High Blood Pressure (HBP) is the key dependent variable. All individuals with systolic blood pressure (SBP) =140 mmHg and/ or diastolic blood pressure (DPB) ≥90 mmHg on the survey day are considered as having HBP. The secondary dependent variable is known HBP. Any individual with a history of hypertension (confirmed by a health officer), under antihypertensive therapy or not, is considered as hypertensive. It is a binary variable coded as yes or not. The independent variables included socio-demographic factors (age, sex, marital status and profession) diabetes mellitus medical history, clinical variables (weight and height gain with BMI calculation) and behavioral habits information (tobacco, alcohol and physical inactivity). The individual blood pressure was taken while in sitting position after 15 minutes rest with a fully automatic digital upper arm blood pressure monitor validated by the French Society of Hypertension. It was measured in the bare right arm, lying on a table, and palm upwards. For each individual, three measures were taken at five minutes intervals and the average of the last two measures is the final blood pressure selected. Blood pressure is considered high when it is greater than or equal to 140/90mmHg. HBP was classified by stage according to the WHO classification. Physical activity is considered light when it is done at most once weekly for a duration below 30 minutes, moderate when it is done once or twice weekly for at least 30 minutes and intense when it is at least 3 times weekly for an average duration of 30 minutes per session. BMI was calculated by dividing the weight (kg) by height squared (m²). BMI threshold greater than or equal to 30 kg/m² is defined as obesity, while overweight is considered when the threshold is between 25 and 30 kg/m², normal BMI ranges from 18.5 kg/m² to 24.9kg/m² and underweight is defined by a value below 18.5 kg. Both overweight and obesity include body fat. Information on work-related stress was provided through a declaration. More so, information on the use of tobacco in all its forms was provided through a declaration.

Data collection technique was a well-structured personal interview with the respondent and direct measuring of physical parameters after his/her oral informed consent. The data collected were entered through Epi Data 3.1 French version, and data analysis was carried out using Epi Info 3.5.1-2008 version. The mean values are presented with their standard deviation. The comparison of the two proportions is performed using unadjusted chi-square test. For any probability below 5% (p ‹ 0.05), an association is statistically significant between two variables.

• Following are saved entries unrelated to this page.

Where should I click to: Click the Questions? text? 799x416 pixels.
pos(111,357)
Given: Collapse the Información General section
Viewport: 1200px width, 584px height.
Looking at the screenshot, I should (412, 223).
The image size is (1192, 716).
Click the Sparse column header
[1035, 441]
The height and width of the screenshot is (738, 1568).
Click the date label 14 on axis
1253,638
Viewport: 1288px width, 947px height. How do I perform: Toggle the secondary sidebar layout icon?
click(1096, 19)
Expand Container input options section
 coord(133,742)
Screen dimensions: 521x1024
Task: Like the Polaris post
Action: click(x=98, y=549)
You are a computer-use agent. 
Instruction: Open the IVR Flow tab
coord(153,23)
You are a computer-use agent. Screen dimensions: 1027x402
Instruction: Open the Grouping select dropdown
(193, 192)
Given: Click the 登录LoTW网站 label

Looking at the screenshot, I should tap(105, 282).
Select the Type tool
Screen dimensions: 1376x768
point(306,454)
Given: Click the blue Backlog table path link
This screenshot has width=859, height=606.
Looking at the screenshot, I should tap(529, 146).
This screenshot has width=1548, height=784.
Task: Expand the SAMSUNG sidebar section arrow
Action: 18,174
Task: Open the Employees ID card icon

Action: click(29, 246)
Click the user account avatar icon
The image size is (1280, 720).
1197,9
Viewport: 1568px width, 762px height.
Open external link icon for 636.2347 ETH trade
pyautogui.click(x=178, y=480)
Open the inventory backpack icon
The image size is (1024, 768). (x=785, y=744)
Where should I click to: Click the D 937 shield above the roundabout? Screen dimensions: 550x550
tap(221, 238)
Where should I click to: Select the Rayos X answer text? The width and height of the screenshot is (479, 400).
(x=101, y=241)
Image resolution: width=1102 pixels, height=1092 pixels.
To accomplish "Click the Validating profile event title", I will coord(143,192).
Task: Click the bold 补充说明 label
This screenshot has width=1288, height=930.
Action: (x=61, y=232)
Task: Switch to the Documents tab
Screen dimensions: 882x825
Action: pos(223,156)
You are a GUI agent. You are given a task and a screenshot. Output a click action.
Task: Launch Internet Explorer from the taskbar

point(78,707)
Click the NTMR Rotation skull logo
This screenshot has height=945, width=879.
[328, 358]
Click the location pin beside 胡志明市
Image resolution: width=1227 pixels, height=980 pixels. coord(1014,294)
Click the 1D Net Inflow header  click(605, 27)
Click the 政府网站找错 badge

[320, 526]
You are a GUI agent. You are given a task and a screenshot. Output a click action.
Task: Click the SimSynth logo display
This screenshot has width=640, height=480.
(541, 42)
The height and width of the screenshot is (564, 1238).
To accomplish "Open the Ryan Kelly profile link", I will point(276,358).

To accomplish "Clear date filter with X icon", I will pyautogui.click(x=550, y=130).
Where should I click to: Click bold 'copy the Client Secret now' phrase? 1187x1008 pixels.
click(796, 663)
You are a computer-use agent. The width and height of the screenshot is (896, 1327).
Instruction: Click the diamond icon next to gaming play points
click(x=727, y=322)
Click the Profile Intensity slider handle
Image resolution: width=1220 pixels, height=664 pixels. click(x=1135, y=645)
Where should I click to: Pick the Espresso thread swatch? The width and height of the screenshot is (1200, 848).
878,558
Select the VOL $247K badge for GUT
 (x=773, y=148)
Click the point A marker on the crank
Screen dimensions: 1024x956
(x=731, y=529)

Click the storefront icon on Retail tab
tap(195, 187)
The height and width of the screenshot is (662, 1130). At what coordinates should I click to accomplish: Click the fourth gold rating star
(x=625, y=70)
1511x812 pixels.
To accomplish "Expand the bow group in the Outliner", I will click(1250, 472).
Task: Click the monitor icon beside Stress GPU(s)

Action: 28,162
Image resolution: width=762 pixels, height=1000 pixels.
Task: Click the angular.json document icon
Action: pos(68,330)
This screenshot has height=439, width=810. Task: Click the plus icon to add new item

General characteristics of the respondents

Description of the study population: In total, 373 health workers took part in the study. This figure included 201 (53.89%) females representing 0.86 as sex ratio. The mean age was 37 years ±9 years (extreme values of 19 and 57 years). The most represented age group was 25-34 years. The respondents’ seniority ranged from 1 to 33 years with 10±6 years as mean value, and seniority in job position ranged from 1 to 30 years with 10±5 years as mean value. Table 1 highlights the distribution of the respondents according to sex, age, profession, marital status, seniority, seniority in job position and the distance from the respondent home to his/her workplace.